--- Start LISTED RECORDS ---

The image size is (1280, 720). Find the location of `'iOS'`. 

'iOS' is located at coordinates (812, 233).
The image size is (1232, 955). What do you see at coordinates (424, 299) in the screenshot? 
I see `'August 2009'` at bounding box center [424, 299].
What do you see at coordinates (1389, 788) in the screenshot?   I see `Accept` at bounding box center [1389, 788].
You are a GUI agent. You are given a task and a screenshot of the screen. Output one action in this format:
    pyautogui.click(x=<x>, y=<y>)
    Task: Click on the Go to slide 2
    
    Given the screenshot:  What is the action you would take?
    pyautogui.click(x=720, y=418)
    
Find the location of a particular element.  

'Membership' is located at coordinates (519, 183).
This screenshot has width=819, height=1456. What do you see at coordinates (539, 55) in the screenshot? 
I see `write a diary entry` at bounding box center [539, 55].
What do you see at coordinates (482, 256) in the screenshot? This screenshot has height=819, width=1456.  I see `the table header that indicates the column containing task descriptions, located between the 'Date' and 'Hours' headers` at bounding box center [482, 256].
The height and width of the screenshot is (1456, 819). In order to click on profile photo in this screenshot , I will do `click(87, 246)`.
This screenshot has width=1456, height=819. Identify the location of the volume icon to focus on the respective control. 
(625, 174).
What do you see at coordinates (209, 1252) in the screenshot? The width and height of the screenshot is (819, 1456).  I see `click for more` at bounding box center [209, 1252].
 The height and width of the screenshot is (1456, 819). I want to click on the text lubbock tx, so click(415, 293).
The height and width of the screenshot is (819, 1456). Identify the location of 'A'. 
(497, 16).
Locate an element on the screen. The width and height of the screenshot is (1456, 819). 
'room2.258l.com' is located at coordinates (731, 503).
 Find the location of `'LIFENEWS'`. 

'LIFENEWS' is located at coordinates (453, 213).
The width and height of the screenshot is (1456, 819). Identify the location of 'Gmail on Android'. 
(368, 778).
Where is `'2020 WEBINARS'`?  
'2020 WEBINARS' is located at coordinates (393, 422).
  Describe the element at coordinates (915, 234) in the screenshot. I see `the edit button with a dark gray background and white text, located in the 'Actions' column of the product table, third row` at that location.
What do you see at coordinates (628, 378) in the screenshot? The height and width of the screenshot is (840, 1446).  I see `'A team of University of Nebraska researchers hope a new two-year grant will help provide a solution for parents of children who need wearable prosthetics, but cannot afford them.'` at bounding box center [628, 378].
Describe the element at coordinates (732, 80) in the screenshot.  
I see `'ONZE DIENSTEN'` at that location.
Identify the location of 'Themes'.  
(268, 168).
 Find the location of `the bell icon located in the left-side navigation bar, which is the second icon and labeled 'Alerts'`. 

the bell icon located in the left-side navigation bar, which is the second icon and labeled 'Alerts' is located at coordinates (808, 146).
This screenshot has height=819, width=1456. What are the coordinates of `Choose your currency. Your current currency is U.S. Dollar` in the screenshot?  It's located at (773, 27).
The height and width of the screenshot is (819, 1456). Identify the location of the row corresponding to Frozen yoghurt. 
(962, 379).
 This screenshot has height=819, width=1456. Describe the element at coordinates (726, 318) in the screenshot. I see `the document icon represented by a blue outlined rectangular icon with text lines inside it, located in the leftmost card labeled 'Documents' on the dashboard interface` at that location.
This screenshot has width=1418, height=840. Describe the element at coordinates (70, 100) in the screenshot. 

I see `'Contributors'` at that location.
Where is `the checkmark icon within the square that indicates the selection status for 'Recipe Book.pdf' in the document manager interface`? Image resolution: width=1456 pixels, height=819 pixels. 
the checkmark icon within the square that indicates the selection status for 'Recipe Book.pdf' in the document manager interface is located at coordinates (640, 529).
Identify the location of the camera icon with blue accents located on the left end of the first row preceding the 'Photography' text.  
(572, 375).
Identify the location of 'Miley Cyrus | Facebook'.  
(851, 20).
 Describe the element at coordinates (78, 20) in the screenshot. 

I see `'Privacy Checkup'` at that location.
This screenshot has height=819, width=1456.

--- End LISTED RECORDS ---

→ PROBLEM REQUIREMENTS
Reproduce every one of the records above word for word, leaving each line unchanged.

→ EXERCISE RESPONSE
The image size is (1280, 720). Find the location of `'iOS'`. 

'iOS' is located at coordinates (812, 233).
The image size is (1232, 955). What do you see at coordinates (424, 299) in the screenshot? 
I see `'August 2009'` at bounding box center [424, 299].
What do you see at coordinates (1389, 788) in the screenshot?   I see `Accept` at bounding box center [1389, 788].
You are a GUI agent. You are given a task and a screenshot of the screen. Output one action in this format:
    pyautogui.click(x=<x>, y=<y>)
    Task: Click on the Go to slide 2
    
    Given the screenshot:  What is the action you would take?
    pyautogui.click(x=720, y=418)
    
Find the location of a particular element.  

'Membership' is located at coordinates (519, 183).
This screenshot has width=819, height=1456. What do you see at coordinates (539, 55) in the screenshot? 
I see `write a diary entry` at bounding box center [539, 55].
What do you see at coordinates (482, 256) in the screenshot? This screenshot has height=819, width=1456.  I see `the table header that indicates the column containing task descriptions, located between the 'Date' and 'Hours' headers` at bounding box center [482, 256].
The height and width of the screenshot is (1456, 819). In order to click on profile photo in this screenshot , I will do `click(87, 246)`.
This screenshot has width=1456, height=819. Identify the location of the volume icon to focus on the respective control. 
(625, 174).
What do you see at coordinates (209, 1252) in the screenshot? The width and height of the screenshot is (819, 1456).  I see `click for more` at bounding box center [209, 1252].
 The height and width of the screenshot is (1456, 819). I want to click on the text lubbock tx, so click(415, 293).
The height and width of the screenshot is (819, 1456). Identify the location of 'A'. 
(497, 16).
Locate an element on the screen. The width and height of the screenshot is (1456, 819). 
'room2.258l.com' is located at coordinates (731, 503).
 Find the location of `'LIFENEWS'`. 

'LIFENEWS' is located at coordinates (453, 213).
The width and height of the screenshot is (1456, 819). Identify the location of 'Gmail on Android'. 
(368, 778).
Where is `'2020 WEBINARS'`?  
'2020 WEBINARS' is located at coordinates (393, 422).
  Describe the element at coordinates (915, 234) in the screenshot. I see `the edit button with a dark gray background and white text, located in the 'Actions' column of the product table, third row` at that location.
What do you see at coordinates (628, 378) in the screenshot? The height and width of the screenshot is (840, 1446).  I see `'A team of University of Nebraska researchers hope a new two-year grant will help provide a solution for parents of children who need wearable prosthetics, but cannot afford them.'` at bounding box center [628, 378].
Describe the element at coordinates (732, 80) in the screenshot.  
I see `'ONZE DIENSTEN'` at that location.
Identify the location of 'Themes'.  
(268, 168).
 Find the location of `the bell icon located in the left-side navigation bar, which is the second icon and labeled 'Alerts'`. 

the bell icon located in the left-side navigation bar, which is the second icon and labeled 'Alerts' is located at coordinates (808, 146).
This screenshot has height=819, width=1456. What are the coordinates of `Choose your currency. Your current currency is U.S. Dollar` in the screenshot?  It's located at (773, 27).
The height and width of the screenshot is (819, 1456). Identify the location of the row corresponding to Frozen yoghurt. 
(962, 379).
 This screenshot has height=819, width=1456. Describe the element at coordinates (726, 318) in the screenshot. I see `the document icon represented by a blue outlined rectangular icon with text lines inside it, located in the leftmost card labeled 'Documents' on the dashboard interface` at that location.
This screenshot has width=1418, height=840. Describe the element at coordinates (70, 100) in the screenshot. 

I see `'Contributors'` at that location.
Where is `the checkmark icon within the square that indicates the selection status for 'Recipe Book.pdf' in the document manager interface`? Image resolution: width=1456 pixels, height=819 pixels. 
the checkmark icon within the square that indicates the selection status for 'Recipe Book.pdf' in the document manager interface is located at coordinates (640, 529).
Identify the location of the camera icon with blue accents located on the left end of the first row preceding the 'Photography' text.  
(572, 375).
Identify the location of 'Miley Cyrus | Facebook'.  
(851, 20).
 Describe the element at coordinates (78, 20) in the screenshot. 

I see `'Privacy Checkup'` at that location.
This screenshot has height=819, width=1456.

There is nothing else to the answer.